Problem details ->
Once the line with "Task: Start playback with the play arrow" is found, repeat it and all later lines exactly through the end of the listing below, with the pictures left out.
*** Records shown ***
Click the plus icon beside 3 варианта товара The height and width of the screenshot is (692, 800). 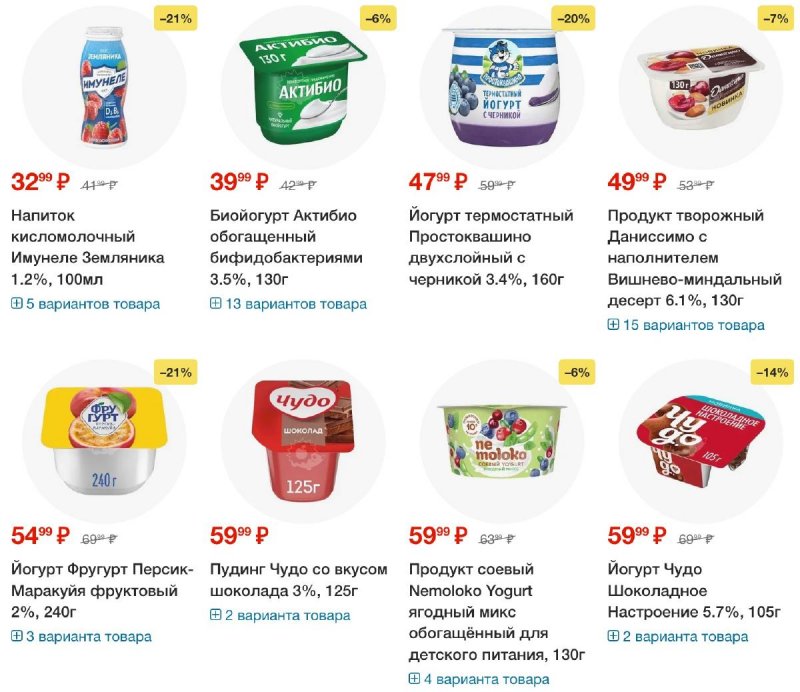pyautogui.click(x=16, y=636)
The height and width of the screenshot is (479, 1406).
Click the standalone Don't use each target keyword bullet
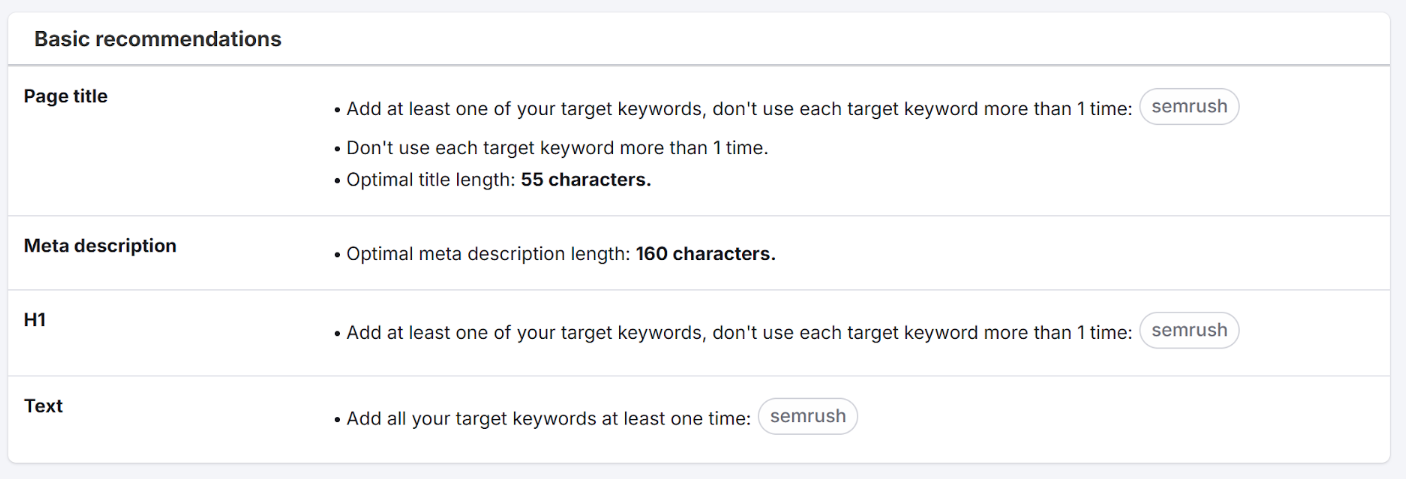click(x=556, y=148)
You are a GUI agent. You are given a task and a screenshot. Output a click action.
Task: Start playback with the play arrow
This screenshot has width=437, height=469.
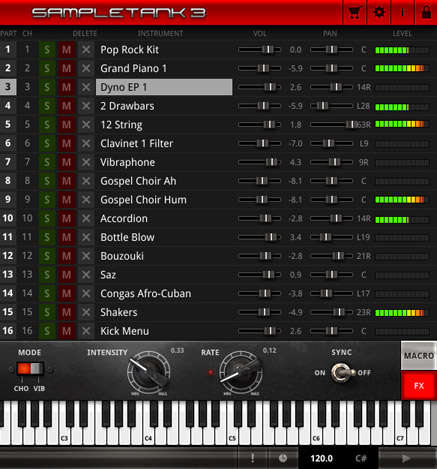[406, 458]
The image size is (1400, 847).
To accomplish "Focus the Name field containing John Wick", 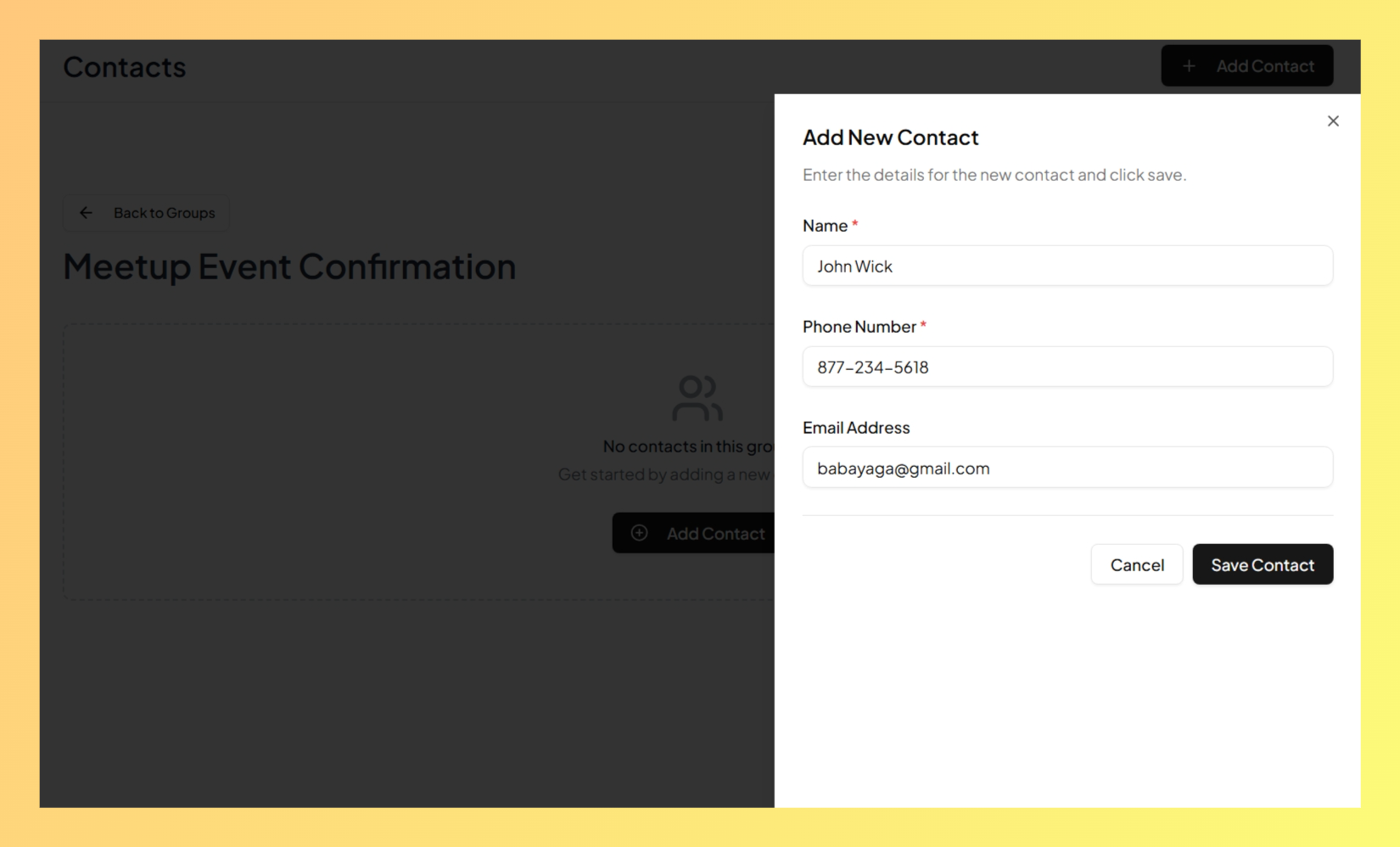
*** End of Records shown ***
Final answer ->
Task: Start playback with the play arrow
This screenshot has width=437, height=469.
[406, 458]
The image size is (1400, 847).
To accomplish "Focus the Name field containing John Wick", 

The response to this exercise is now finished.